Abstract Background: Hypertension is a major public health problem in Brazil and worldwide. Objectives: To investigate medications taken by hypertensive patients and assess compliance with treatment. Methods: A cross-sectional descriptive and quantitative study of customers taking antihy pertensive medications obtained at a commercial drugstore signed up with Brazils Farmácia Popular government- subsidized drugs program in a town in Rio Grande do Sul State. The data were collected through a structured questionnaire addressing issues related to sociodemographic characteristics and drug use. Results: 155 hypertensive patients were interviewed, mainly women.
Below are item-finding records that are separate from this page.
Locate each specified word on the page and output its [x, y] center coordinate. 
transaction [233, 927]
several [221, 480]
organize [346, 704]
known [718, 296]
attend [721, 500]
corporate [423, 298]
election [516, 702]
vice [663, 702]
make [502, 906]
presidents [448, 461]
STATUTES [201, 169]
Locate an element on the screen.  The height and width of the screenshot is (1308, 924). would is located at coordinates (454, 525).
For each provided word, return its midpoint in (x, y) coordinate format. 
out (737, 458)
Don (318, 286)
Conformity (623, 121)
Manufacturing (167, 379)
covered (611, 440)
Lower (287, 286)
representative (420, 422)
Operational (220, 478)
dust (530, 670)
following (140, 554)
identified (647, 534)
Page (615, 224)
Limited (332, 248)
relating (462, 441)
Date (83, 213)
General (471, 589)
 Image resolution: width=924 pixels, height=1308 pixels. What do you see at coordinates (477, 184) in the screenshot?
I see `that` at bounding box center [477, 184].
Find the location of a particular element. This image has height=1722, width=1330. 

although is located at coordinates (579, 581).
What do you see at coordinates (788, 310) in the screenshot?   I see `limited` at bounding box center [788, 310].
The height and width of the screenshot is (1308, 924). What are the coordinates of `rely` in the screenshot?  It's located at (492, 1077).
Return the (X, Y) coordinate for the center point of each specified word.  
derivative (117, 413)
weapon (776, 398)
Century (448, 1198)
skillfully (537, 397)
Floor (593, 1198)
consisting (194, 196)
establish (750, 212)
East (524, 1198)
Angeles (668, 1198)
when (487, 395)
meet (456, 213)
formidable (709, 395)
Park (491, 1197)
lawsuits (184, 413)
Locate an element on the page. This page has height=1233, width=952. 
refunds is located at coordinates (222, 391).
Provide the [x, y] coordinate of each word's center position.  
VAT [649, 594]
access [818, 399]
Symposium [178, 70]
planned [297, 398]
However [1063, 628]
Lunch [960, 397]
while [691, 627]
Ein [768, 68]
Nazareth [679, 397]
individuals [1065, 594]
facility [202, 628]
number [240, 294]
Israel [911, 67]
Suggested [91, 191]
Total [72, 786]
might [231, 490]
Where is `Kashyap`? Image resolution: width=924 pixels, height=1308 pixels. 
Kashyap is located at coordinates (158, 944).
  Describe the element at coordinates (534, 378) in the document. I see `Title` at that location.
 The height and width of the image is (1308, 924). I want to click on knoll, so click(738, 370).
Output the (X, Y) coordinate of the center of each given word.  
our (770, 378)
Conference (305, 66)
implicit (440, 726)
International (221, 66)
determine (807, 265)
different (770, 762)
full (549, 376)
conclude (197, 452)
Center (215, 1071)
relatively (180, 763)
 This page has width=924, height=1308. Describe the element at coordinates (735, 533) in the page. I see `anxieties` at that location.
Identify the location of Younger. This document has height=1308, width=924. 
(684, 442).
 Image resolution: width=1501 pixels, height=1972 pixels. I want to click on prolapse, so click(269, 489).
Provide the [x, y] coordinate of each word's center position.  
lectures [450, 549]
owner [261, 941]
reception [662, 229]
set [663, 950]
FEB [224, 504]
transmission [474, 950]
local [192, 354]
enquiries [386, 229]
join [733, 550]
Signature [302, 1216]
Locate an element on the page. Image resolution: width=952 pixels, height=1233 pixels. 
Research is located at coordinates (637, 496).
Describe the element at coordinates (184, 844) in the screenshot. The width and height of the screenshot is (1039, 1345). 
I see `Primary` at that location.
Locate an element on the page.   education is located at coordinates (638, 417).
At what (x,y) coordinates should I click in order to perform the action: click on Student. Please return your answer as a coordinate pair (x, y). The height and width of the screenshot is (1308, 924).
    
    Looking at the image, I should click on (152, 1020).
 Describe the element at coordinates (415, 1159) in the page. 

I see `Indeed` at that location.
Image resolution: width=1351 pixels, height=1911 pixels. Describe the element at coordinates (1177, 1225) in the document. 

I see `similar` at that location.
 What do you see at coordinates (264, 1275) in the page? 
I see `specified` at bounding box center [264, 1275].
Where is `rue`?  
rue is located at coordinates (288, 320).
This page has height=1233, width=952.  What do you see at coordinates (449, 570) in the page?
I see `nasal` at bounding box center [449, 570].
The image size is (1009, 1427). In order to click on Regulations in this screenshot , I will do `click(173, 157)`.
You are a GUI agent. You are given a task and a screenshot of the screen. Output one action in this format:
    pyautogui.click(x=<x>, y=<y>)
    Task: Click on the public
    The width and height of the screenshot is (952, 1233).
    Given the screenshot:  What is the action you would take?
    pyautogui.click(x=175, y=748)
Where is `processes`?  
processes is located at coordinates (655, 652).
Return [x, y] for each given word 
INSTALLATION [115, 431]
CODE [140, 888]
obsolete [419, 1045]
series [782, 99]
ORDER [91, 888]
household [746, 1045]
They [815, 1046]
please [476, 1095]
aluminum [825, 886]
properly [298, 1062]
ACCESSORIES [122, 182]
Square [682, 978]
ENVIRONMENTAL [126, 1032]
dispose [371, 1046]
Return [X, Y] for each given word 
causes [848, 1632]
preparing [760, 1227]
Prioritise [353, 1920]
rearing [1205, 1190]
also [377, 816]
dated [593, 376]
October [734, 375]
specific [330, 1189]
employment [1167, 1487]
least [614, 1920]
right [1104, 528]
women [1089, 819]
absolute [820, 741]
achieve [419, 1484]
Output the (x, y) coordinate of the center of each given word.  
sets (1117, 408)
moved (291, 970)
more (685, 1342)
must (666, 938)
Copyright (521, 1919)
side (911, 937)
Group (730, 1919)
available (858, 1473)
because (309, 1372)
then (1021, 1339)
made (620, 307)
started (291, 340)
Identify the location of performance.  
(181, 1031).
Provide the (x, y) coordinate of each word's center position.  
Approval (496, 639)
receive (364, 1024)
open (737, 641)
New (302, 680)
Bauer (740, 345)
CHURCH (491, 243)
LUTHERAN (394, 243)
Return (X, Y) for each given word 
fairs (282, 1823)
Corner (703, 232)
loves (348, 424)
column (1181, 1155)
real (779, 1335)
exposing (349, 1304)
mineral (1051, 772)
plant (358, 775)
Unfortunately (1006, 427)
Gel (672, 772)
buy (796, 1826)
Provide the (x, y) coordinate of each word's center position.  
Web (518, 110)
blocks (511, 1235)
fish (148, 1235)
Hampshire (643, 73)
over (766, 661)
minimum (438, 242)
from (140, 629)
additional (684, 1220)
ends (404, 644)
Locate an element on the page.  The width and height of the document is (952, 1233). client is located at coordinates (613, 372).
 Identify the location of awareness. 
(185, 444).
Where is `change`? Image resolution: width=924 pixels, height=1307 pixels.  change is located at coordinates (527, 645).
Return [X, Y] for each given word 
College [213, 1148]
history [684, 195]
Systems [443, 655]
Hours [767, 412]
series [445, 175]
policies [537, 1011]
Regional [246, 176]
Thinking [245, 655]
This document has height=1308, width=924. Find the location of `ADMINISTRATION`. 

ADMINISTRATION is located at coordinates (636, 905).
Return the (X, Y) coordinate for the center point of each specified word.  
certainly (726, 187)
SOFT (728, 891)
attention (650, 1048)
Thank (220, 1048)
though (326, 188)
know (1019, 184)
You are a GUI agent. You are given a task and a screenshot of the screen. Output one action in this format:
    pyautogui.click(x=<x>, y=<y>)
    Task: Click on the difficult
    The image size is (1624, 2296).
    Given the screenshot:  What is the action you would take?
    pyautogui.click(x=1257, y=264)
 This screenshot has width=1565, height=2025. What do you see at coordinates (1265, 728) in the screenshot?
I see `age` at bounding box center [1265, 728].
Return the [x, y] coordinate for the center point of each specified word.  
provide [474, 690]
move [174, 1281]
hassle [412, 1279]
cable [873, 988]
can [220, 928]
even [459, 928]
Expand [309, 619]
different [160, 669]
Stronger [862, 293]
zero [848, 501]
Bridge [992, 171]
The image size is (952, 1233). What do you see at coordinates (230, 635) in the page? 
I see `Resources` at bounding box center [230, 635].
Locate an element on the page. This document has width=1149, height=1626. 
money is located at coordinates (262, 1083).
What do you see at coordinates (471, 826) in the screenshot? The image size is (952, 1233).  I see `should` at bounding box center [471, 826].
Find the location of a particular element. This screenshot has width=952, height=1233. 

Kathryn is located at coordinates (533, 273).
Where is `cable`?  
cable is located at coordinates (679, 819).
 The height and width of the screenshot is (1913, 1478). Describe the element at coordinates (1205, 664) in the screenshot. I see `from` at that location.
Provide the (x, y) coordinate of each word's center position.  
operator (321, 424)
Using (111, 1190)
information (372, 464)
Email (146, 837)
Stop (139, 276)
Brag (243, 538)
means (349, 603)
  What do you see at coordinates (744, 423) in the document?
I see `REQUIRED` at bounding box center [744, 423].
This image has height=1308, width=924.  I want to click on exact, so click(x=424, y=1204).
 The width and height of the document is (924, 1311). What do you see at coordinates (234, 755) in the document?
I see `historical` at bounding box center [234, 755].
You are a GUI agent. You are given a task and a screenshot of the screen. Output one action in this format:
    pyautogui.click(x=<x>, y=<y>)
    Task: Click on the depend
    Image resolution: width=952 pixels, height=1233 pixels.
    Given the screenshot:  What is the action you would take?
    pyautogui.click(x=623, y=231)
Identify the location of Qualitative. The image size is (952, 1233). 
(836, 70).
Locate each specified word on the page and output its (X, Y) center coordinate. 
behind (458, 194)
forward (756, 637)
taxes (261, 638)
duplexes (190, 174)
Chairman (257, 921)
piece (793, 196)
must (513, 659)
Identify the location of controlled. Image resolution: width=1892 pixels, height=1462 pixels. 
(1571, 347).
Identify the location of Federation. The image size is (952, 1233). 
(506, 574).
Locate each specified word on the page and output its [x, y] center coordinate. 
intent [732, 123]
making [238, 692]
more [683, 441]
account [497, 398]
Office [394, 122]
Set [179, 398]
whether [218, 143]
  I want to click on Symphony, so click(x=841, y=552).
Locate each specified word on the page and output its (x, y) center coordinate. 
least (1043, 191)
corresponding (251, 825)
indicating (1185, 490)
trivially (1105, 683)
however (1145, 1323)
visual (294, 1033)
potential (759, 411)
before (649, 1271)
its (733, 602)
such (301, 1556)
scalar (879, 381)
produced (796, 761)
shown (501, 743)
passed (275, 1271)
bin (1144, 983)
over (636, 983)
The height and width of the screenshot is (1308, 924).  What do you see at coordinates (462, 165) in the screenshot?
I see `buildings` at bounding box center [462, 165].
More than half of the users had blood pressure levels above 140/90mmHg. The most commonly used medications were diuretics, followed by angiotensin-converting enzyme inhibitors (ACEIs). A statistical correlation was noted between the medications taken and the blood pressure levels evaluated. Conclusions: The findings of this study show a good level of compliance with treatment, but poor blood pressure control, suggesting a potential bias in assessing compliance and indicating a need for more effective hypertension management actions, such as physicians adjusting medications, backed by multidisciplinary teams. The main result of this study shows that hypertensive patients are being under-treated.